Kenapa sih dia harus seobservatif itu? Kenapa bisa se-detail itu memperhatikan dirinya?
Apa dia... dukun?
Tentu saja, itu hanya terlontar dalam hati.
“Saya bukan dukun,” ujar Adiraja santai, masih menatap lurus ke depan.
Nayara nyaris melonjak. Ia menoleh cepat. “Apa?”
Adiraja menahan senyum, tangannya tetap di setir. “Ekspresi wajahmu terlalu jujur, Naya. Dan kamu punya kebiasaan kecil: alis kiri selalu naik sedikit setiap kali kamu mikir keras atau... menyumpahiku dalam hati.”
Nayara terdiam, nyaris kehabisan kata. Alisnya—apa?
“Gestur tubuhmu itu seperti papan pengumuman,” lanjut Adiraja ringan. “Kamu pikir kamu tenang. Tapi bahumu sedikit naik. Lehermu agak kaku. Dan kamu menatap ke luar jendela terlalu lama, seolah saya ini penjahat besar.”
“Karena memang kelakuan bapak kayak penjahat,” celetuk Nayara spontan. Lalu menutup mulutnya sendiri, terlambat.
Adiraja mengerling sekilas, ekspresinya tetap tenang. “Mungkin. Tapi kamu tetap naik ke mobil saya. Dan sebentar lagi kita akan duduk bersebelahan di jetku. Jadi... siapa yang lebih gila?”
Nayara membuang napas. “Bapak.”
Adiraja tertawa pelan. “Tepat.”
Hening sesaat kembali menguasai kabin mobil. Tapi kini ada sesuatu yang berbeda. Udara di antara mereka seperti mengalir lebih cepat. Bukan hanya karena kecepatan mobil—tapi karena kesadaran satu sama lain yang kian melekat.
Dan di tengah segala detak yang tak bisa dijelaskan itu, Nayara bertanya-tanya dalam hati:
Siapa sebenarnya Adiraja Mahadipa?
Dan yang lebih penting...
Berapa banyak lagi yang pria itu tahu tentang dirinya?
Setibanya di Bandara Juanda, Nayara kembali dikejutkan. Mobil mereka langsung diarahkan ke sisi private terminal. Petugas bandara menyambut, dan sebuah jet pribadi berlogo Mahadipa Group sudah menunggu dengan mesin menyala.
Nayara membeku di tempat.
“Kita... naik ini?” tanyanya, agak tak percaya.
Adiraja melirik ke arahnya sambil berjalan ke tangga pesawat. “Kamu pikir?”
Nayara berdecak pelan, lalu mengikuti langkahnya.
Di dalam jet, segalanya lebih sunyi. Ruang kabin luas itu beraroma kulit baru, dengan interior serba elegan dan modern. Nayara duduk di kursi sebelah jendela, mencoba menyesuaikan diri. Sementara Adiraja membuka laptop di depannya, memasang earbud di salah satu telinga, dan mulai mengetik.

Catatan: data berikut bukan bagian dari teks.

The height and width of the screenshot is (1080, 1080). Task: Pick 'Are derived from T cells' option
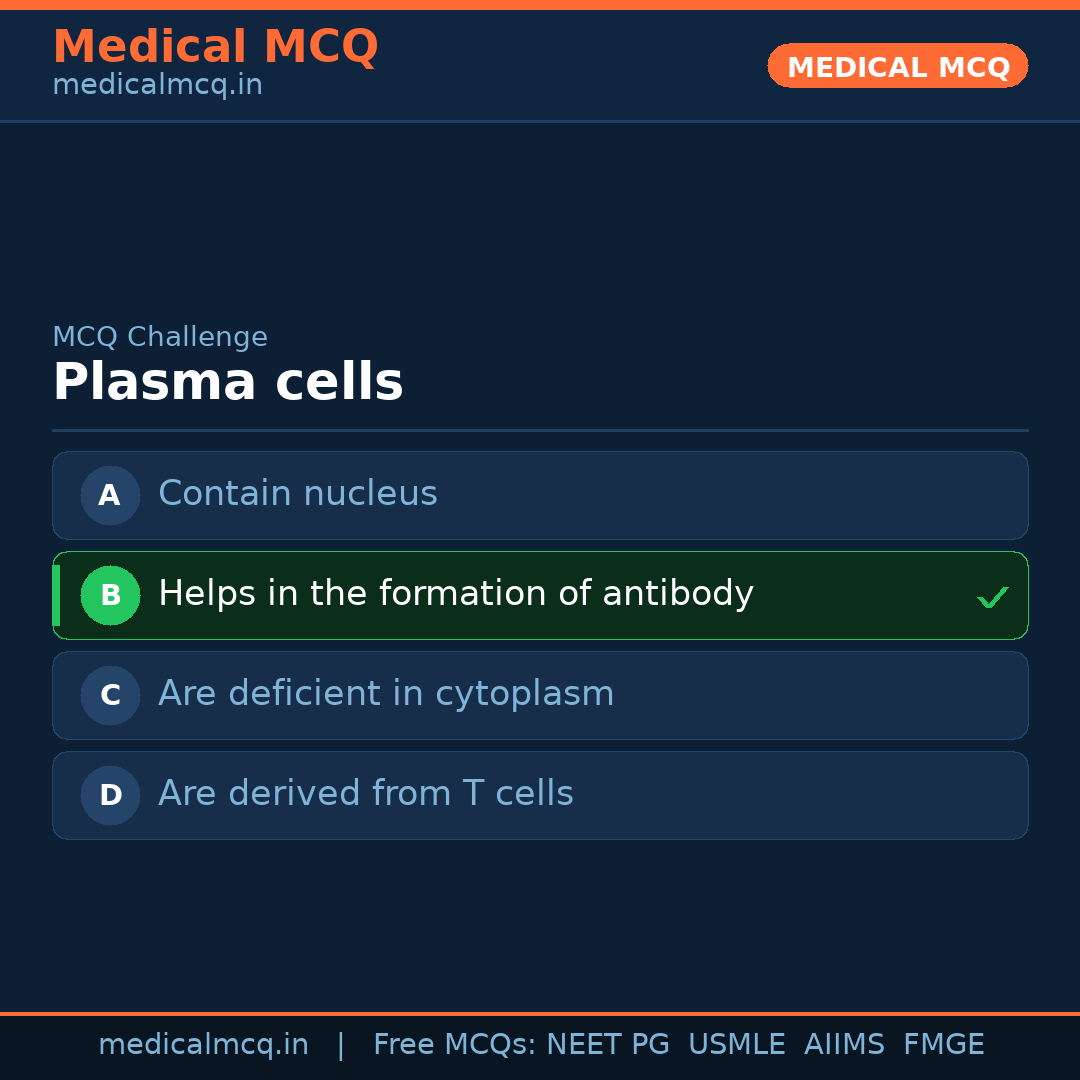(x=366, y=794)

Tapi, saat pramugari datang menawarkan minuman, Adiraja menoleh ke Nayara.
“Kopi hitam?”
Nayara mengangguk pelan. “Iya, Pak.”
“Tanpa gula?” tanyanya lagi, kali ini dengan sudut senyum di bibir.
Nayara menoleh cepat, tatapannya tajam. “Kok tahu?”
“Saya tahu banyak hal.” Adiraja menyandarkan punggung, lalu menatap Nayara sebentar sebelum kembali ke layarnya. “Termasuk... siapa yang kamu coba lindungi sekarang.”
Kalimat itu menggantung di udara. Membuat Nayara mencengkeram pegangan kursi.
Ia menatap lurus ke luar jendela, menolak terpancing.
Dan Adiraja? Ia tidak bicara lagi. Tapi senyuman kecil itu masih tertinggal di sudut bibirnya.
Jet pun lepas landas. Menuju Bandung. Menuju arah yang makin lama makin sulit dibedakan—antara misi profesional, atau sesuatu yang jauh lebih personal.